Task instructions
1. Translate this sentence from the Tika Extractor thread into Spanish: "The reason plain text is used is because otherwise standard text processing inside Lucene will index tags as terms, which is definitely not what you usually want."
2. Retype part of the Tika Extractor thread, beginning at the words that have "Posted by Jörn" and stopping after "maintain backwards compatibility.".
3. Sum up the Tika Extractor thread in two sentences.

Text passage
-- begin --
You are viewing a plain text version of this content. The canonical link for it is here.

Posted to user@manifoldcf.apache.org by Jörn Franke <jo...@gmail.com> on 2020/01/02 21:30:00 UTC

Tika Extractor - extract document as (X)HTML not as textonly

Hi,

Is there a possibility to have instead of the text output in the Tika
Extractor (Manifold version, not the extract handler) the (X)HTML output?
How one can achieve this in Tika is pretty clear:
https://tika.apache.org/1.8/examples.html#Picking_different_output_formats

Reason: We need to extract very specific chapters from a word document and
index them as dedicated Solr documents (the latter part is probably still
to be done in an update chain).  There we currently already extract from
the HTML version created by Tika of the word document the (sub-)chapters we
need.

thank you.

best regards

Re: Tika Extractor - extract document as (X)HTML not as textonly

Posted by Jörn Franke <jo...@gmail.com>.

Thanks Karl a lot. I will look into this. 


> Am 03.01.2020 um 10:04 schrieb Karl Wright <da...@gmail.com>:
> 
> 
> The reason plain text is used is because otherwise standard text processing inside Lucene will index tags as terms, which is definitely not what you usually want.
> 
> If you want the Tika Extractor to be able to optionally generate an XHTML format, that sounds like an additional operating mode for the Tika Extractor.  To do that you'd need to add a flag, probably to the Output Specification, with associated UI components, and be sure to maintain backwards compatibility.
> 
> Karl
> 
> 
>> On Thu, Jan 2, 2020 at 4:30 PM Jörn Franke <jo...@gmail.com> wrote:
>> Hi,
>> 
>> Is there a possibility to have instead of the text output in the Tika Extractor (Manifold version, not the extract handler) the (X)HTML output? How one can achieve this in Tika is pretty clear:
>> https://tika.apache.org/1.8/examples.html#Picking_different_output_formats
>> 
>> Reason: We need to extract very specific chapters from a word document and index them as dedicated Solr documents (the latter part is probably still to be done in an update chain).  There we currently already extract from the HTML version created by Tika of the word document the (sub-)chapters we need.
-- end --
Data section
-- begin --
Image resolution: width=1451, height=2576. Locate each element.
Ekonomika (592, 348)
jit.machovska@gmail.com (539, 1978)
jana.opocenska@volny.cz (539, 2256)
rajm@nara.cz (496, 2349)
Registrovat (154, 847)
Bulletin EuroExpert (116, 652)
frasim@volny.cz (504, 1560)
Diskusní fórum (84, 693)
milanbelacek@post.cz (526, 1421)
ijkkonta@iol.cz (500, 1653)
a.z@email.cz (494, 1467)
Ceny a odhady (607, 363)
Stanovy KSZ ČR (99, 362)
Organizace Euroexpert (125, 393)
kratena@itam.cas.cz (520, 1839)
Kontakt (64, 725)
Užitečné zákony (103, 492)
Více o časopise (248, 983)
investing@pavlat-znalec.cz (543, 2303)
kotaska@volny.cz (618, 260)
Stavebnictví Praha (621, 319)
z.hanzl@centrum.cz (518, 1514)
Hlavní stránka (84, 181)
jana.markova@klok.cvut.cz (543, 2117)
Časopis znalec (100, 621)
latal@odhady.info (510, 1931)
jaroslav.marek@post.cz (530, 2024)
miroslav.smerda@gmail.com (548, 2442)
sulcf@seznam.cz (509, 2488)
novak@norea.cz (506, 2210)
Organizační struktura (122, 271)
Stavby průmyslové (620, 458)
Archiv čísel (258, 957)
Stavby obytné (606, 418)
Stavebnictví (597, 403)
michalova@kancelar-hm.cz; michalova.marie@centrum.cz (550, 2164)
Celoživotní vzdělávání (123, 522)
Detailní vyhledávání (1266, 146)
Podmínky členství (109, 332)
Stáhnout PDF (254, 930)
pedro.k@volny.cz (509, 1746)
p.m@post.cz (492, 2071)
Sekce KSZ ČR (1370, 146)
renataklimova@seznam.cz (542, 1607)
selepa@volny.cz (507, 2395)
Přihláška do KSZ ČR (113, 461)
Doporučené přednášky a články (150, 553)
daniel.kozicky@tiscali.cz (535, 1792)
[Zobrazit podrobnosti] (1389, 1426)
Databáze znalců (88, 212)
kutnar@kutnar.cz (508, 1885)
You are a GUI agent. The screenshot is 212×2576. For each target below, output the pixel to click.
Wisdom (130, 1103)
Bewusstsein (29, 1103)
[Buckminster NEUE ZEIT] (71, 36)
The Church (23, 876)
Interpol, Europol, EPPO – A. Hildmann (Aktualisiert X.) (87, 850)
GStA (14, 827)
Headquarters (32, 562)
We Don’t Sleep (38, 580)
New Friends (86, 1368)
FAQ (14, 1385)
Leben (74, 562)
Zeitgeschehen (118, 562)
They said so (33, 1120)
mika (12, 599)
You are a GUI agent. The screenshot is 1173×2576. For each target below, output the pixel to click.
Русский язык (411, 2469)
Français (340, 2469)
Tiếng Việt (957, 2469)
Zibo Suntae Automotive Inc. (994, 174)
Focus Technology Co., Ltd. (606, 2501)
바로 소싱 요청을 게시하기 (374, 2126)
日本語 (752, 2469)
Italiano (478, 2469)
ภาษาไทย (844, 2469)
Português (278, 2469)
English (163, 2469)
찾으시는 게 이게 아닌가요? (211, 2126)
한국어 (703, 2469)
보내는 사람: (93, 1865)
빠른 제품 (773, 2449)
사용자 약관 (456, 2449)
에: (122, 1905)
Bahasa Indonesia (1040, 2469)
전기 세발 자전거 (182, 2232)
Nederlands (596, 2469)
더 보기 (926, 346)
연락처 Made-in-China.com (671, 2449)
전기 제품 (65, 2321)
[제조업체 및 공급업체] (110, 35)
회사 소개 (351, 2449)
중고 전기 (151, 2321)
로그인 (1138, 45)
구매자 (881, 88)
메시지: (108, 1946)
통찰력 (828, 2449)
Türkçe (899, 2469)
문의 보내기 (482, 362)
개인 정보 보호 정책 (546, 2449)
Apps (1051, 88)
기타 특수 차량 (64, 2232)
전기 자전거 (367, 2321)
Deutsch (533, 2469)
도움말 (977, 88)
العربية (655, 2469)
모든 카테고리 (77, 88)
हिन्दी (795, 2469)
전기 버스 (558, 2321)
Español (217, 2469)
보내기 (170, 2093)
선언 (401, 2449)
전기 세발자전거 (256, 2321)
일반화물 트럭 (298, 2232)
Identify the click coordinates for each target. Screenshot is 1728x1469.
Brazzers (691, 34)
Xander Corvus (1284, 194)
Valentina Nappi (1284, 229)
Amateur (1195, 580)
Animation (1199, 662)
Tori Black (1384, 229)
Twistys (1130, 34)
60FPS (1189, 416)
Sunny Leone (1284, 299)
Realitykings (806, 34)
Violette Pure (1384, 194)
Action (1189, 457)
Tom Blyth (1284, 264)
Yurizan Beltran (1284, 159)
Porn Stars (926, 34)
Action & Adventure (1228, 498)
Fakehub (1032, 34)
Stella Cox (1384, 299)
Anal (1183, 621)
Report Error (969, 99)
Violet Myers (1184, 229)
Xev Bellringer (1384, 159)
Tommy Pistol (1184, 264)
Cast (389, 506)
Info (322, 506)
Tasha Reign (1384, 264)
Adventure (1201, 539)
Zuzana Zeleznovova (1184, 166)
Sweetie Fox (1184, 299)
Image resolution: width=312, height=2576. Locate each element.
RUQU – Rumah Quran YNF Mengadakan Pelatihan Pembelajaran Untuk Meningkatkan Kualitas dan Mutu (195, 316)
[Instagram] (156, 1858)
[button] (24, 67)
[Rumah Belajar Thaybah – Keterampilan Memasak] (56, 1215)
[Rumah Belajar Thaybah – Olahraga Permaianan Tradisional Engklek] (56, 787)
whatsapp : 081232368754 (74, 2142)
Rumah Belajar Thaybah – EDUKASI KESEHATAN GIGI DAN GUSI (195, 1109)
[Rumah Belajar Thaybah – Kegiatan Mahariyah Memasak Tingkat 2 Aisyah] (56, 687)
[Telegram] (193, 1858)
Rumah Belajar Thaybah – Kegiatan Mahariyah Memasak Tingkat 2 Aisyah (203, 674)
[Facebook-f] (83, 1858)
-- end --
Solutions per task
1. La razón por la que se usa texto plano es que, de lo contrario, el procesamiento de texto estándar dentro de Lucene indexará las etiquetas como términos, lo cual definitivamente no es lo que normalmente se desea.

2.
Posted by Jörn Franke <jo...@gmail.com>.

Thanks Karl a lot. I will look into this. 


> Am 03.01.2020 um 10:04 schrieb Karl Wright <da...@gmail.com>:
> 
> 
> The reason plain text is used is because otherwise standard text processing inside Lucene will index tags as terms, which is definitely not what you usually want.
> 
> If you want the Tika Extractor to be able to optionally generate an XHTML format, that sounds like an additional operating mode for the Tika Extractor.  To do that you'd need to add a flag, probably to the Output Specification, with associated UI components, and be sure to maintain backwards compatibility.

3. Jörn Franke asked whether the Manifold Tika Extractor could produce (X)HTML output instead of plain text, because specific chapters of a Word document need to be extracted and indexed as dedicated Solr documents. Karl Wright replied that plain text is used so Lucene does not index tags as terms, and that an XHTML option would be an additional operating mode requiring a flag, probably in the Output Specification, with UI components and backwards compatibility.